European Central Bank Signals Coming Rate Cut, Setting Up Split With Fed


The European Central Bank gave its clearest signal yet on Thursday that it might lower interest rates at its next policy meeting, in June.

The indication that European policymakers would push ahead with rate cuts in the next few months as inflation slows and the region’s economy languishes opens up a divergence with the United States, where price pressures are still relatively hot.

The E.C.B., which sets interest rates for the 20 countries that use the euro, held rates steady, keeping the deposit rate at 4 percent, the highest in its history. It was the fifth consecutive decision to leave rates untouched. But officials added that if incoming data — on consumer prices and the effect of past rate increases — gave them more confidence that inflation was on a sustainably lower path, they would start pulling back the restrictive policy stance.

“In June, we know that we will get a lot more data,” Christine Lagarde, president of the bank, said at a news conference in Frankfurt.

Officials will look at that data and new economic forecasts for the eurozone and “determine whether all of that confirms that inflation returns to target in a sustained manner,” she said. They are waiting to have their confidence reinforced, she added.

A few members of the 26-person Governing Council were ready to begin lowering rates at this week’s meeting, Ms. Lagarde said, but they joined the consensus, which preferred to wait for more information.

Central bankers on both sides of the Atlantic have been trying to work out the delicate timing of when to loosen their policy. They don’t want to keep rates higher longer than necessary and hurt their economies. At the same time, they don’t want to ease too soon and revive price pressures. Considerable progress has been made in bringing inflation down from its multidecade highs in late 2022, but returning inflation all the way to their targets, typically 2 percent, is expected to be a bumpy process.

In the eurozone, “inflation is expected to fluctuate around current levels in the coming months and to then decline to our target next year,” Ms. Lagarde said, as wage growth slows and the impact of the pandemic and energy crisis continues to fade.

Last month, inflation in the eurozone slowed to 2.4 percent, closing in on the central bank’s target. Policymakers, wanting to be sure that price growth stays low, have focused on core inflation. That number better reflects domestic price pressures because it excludes volatile energy and food prices, which are heavily influenced by global prices. In March, core inflation slowed to 2.9 percent, more than economists expected.

Ms. Lagarde warned on Thursday that inflation in the services sector was still high, evidence that some price pressures were still persistent in the bloc. The central bank has also been watching wages, considered a sticky source of services inflation. Officials expect to get more data on annual wage negotiations by the June policy meeting.

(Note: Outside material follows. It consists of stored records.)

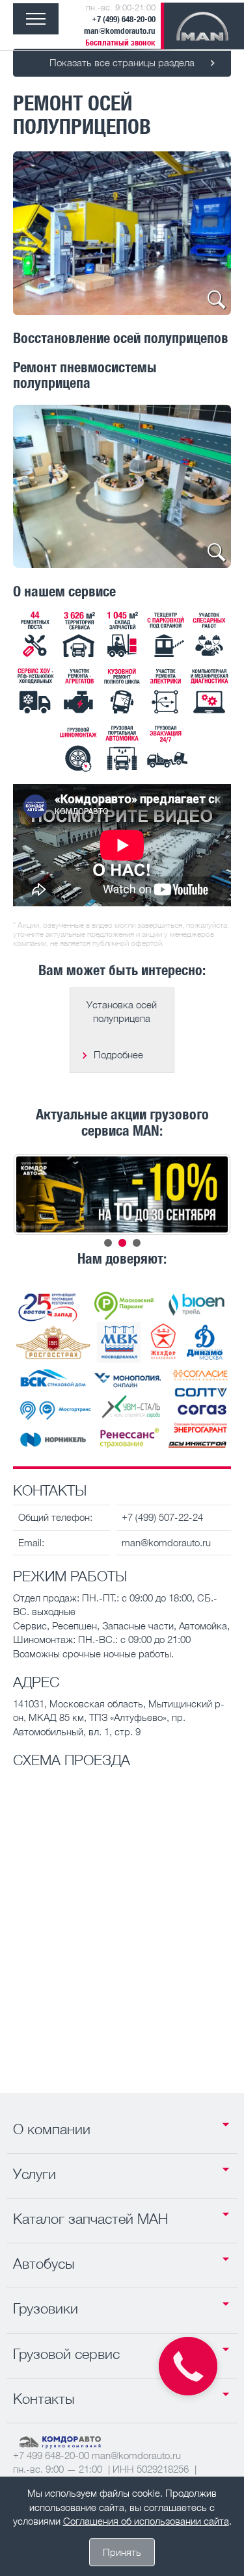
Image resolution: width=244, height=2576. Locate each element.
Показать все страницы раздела (122, 62)
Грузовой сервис (66, 2354)
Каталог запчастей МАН (90, 2218)
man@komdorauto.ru (120, 31)
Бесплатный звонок (120, 42)
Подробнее (118, 1054)
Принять (122, 2552)
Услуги (34, 2174)
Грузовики (45, 2308)
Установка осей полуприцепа (122, 1011)
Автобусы (44, 2263)
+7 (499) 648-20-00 (124, 19)
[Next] (203, 233)
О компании (51, 2129)
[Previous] (40, 233)
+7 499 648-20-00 (51, 2455)
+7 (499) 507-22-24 (162, 1517)
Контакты (44, 2398)
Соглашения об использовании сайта (146, 2521)
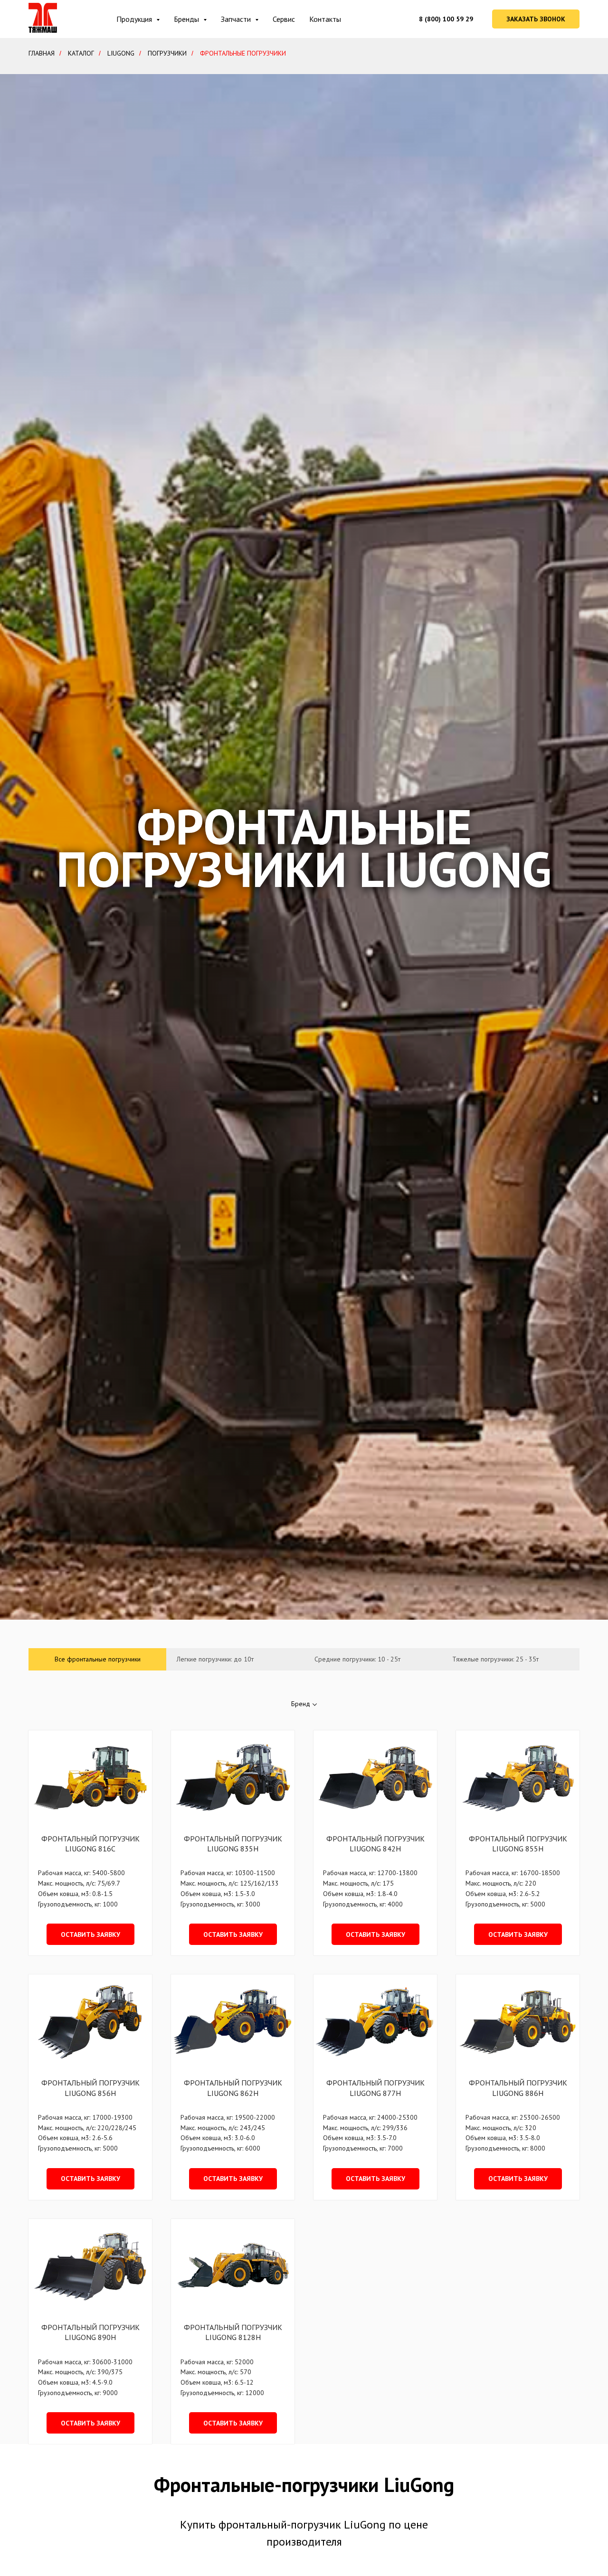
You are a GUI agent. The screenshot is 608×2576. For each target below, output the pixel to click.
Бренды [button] (187, 19)
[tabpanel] (304, 2057)
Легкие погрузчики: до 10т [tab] (215, 1659)
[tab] (97, 1659)
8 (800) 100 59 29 (446, 19)
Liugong (120, 53)
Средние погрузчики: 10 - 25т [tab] (357, 1659)
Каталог (81, 53)
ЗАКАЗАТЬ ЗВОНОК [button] (535, 19)
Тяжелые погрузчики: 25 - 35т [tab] (495, 1659)
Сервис (284, 19)
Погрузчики (167, 53)
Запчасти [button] (237, 19)
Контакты (325, 19)
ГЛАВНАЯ (41, 53)
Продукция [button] (135, 19)
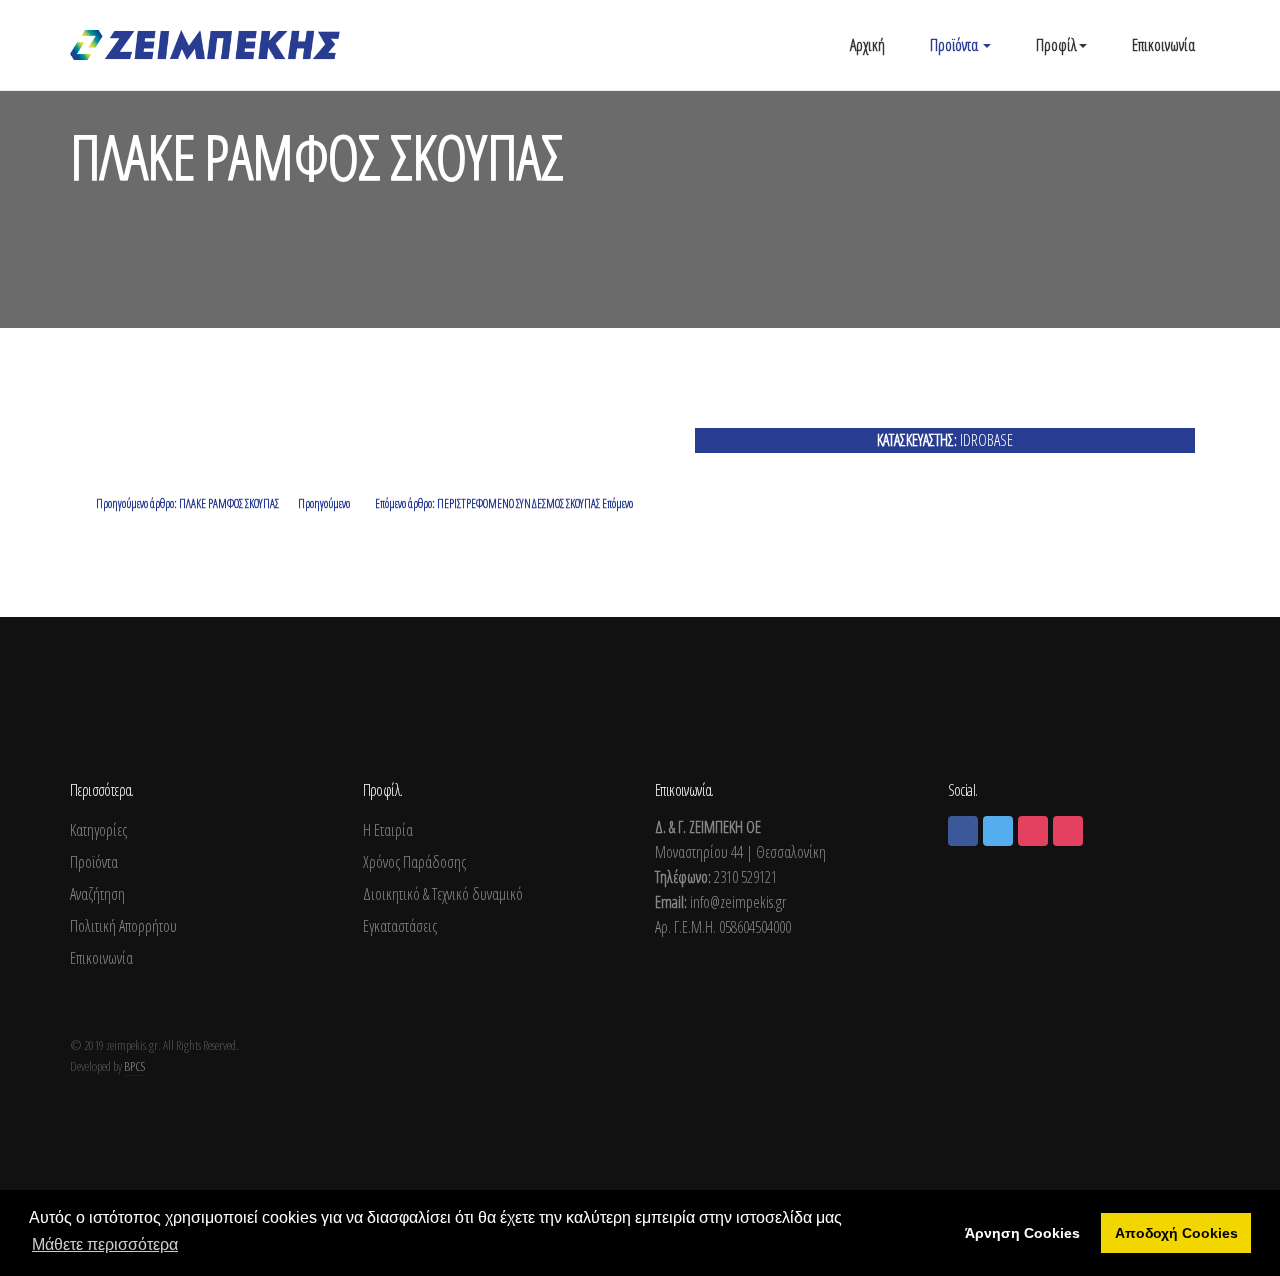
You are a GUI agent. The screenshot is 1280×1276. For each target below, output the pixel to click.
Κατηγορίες (98, 830)
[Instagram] (1033, 831)
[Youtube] (1068, 831)
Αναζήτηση (97, 894)
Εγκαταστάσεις (400, 926)
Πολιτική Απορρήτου (123, 926)
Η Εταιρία (388, 830)
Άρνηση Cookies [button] (1022, 1233)
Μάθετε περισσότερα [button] (105, 1244)
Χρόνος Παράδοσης (414, 862)
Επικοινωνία (1163, 45)
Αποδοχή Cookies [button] (1176, 1233)
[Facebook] (963, 831)
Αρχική (867, 45)
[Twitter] (998, 831)
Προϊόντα (955, 45)
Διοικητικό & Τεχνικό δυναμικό (443, 894)
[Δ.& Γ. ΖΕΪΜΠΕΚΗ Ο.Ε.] (205, 45)
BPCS (134, 1066)
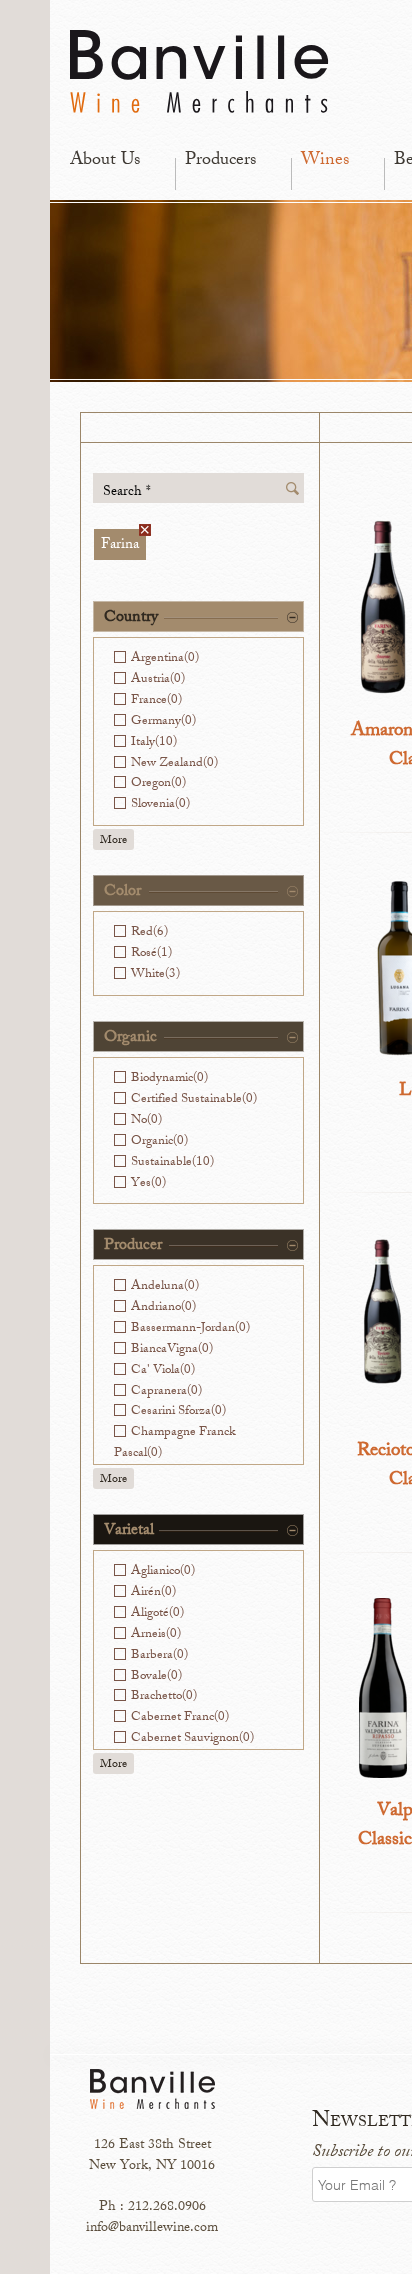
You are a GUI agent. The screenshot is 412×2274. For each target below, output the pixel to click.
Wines (325, 161)
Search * (127, 491)
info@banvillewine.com (152, 2228)
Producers (220, 161)
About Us (105, 161)
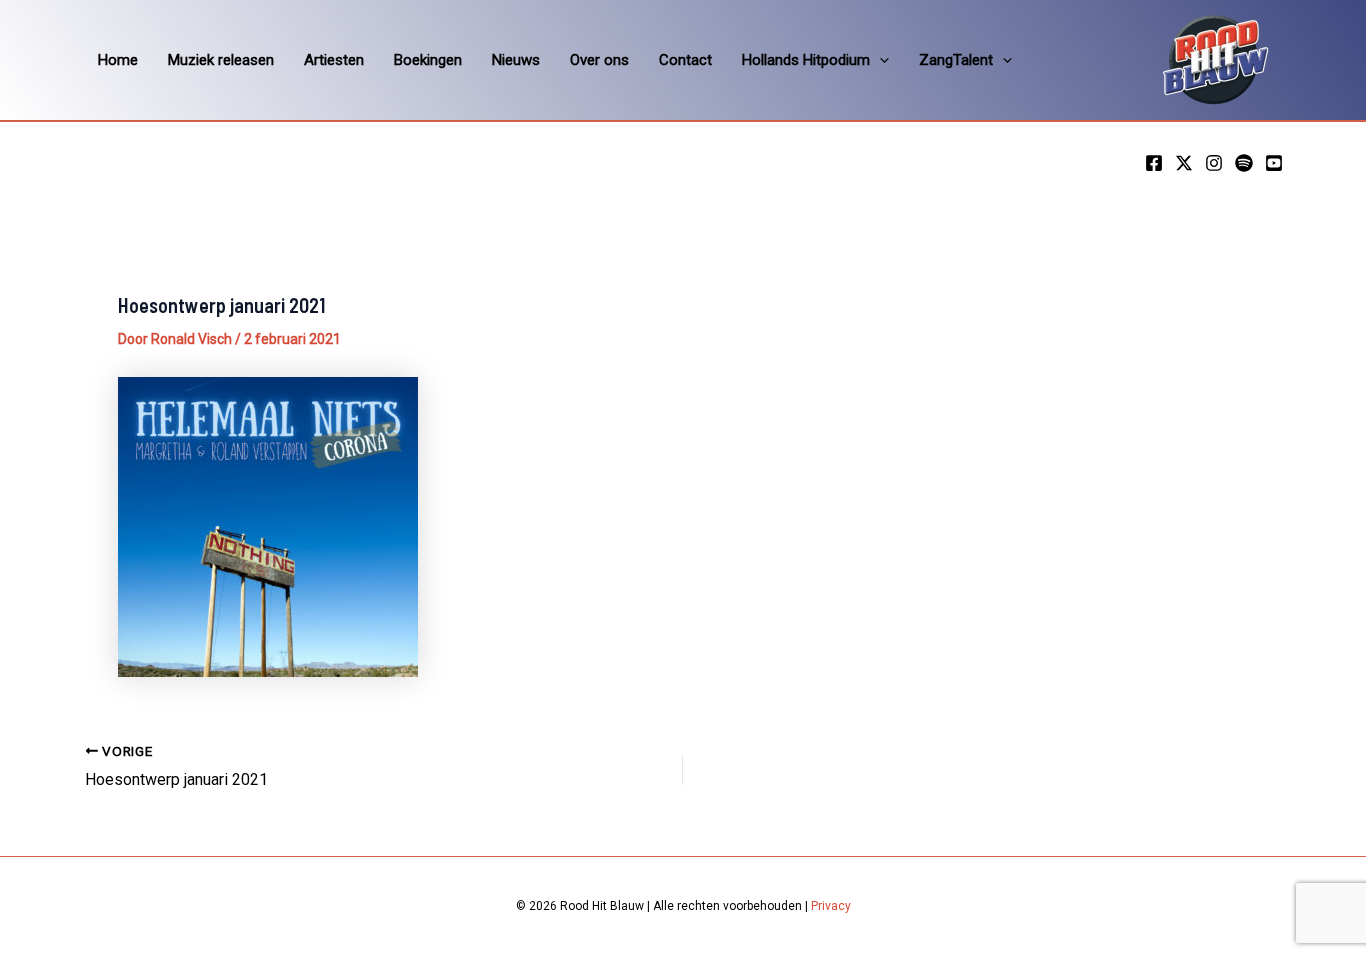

So far, wage pressures are easing as hoped. The central bank said on Thursday that wage gains were “gradually moderating” while companies were absorbing some of the cost of higher wages in their profits, rather than passing them on to customers.

Investors are betting heavily that the E.C.B. will cut rates three times this year, starting in June.

By comparison, inflation in the United States has come in hotter than expected for three months in a row, upending expectations that the Federal Reserve might start cutting rates this summer.

“That the E.C.B. goes first is unusual,” analysts at Berenberg bank said a note. “But the difference in current economic performance more than justifies that.”

On Wednesday, data showed the U.S. Consumer Price Index rose to 3.5 percent in March, up from 3.2 percent the previous month. Investors quickly reduced their bets on rate cuts, pushing up yields on government bonds, which affects borrowing costs.

Analysts at Royal Bank of Canada said they now expected the Fed to start rate cuts in December. But it was too soon to know, they said, if that divergence would persist. The idea that European central banks would deliver a deep rate-cutting cycle while the Fed kept rates high for an extended period “seems very questionable to us,” the analysts wrote in a note.

“We are data dependent, we are not Fed dependent,” Ms. Lagarde said. But she acknowledged that the impact of what happens in the United States, such as moving financial markets and currency exchange rates, does have an effect on Europe, an effect that gets embedded into the central bank’s economic forecasts, she said.

European policymakers steered clear of suggesting a longer-term trajectory for interest rates, giving no signs of how many times and how quickly they might continue to cut rates once they started.

“We are not pre-committing to a particular rate path,” Ms. Lagarde said. “But the direction is rather clear.”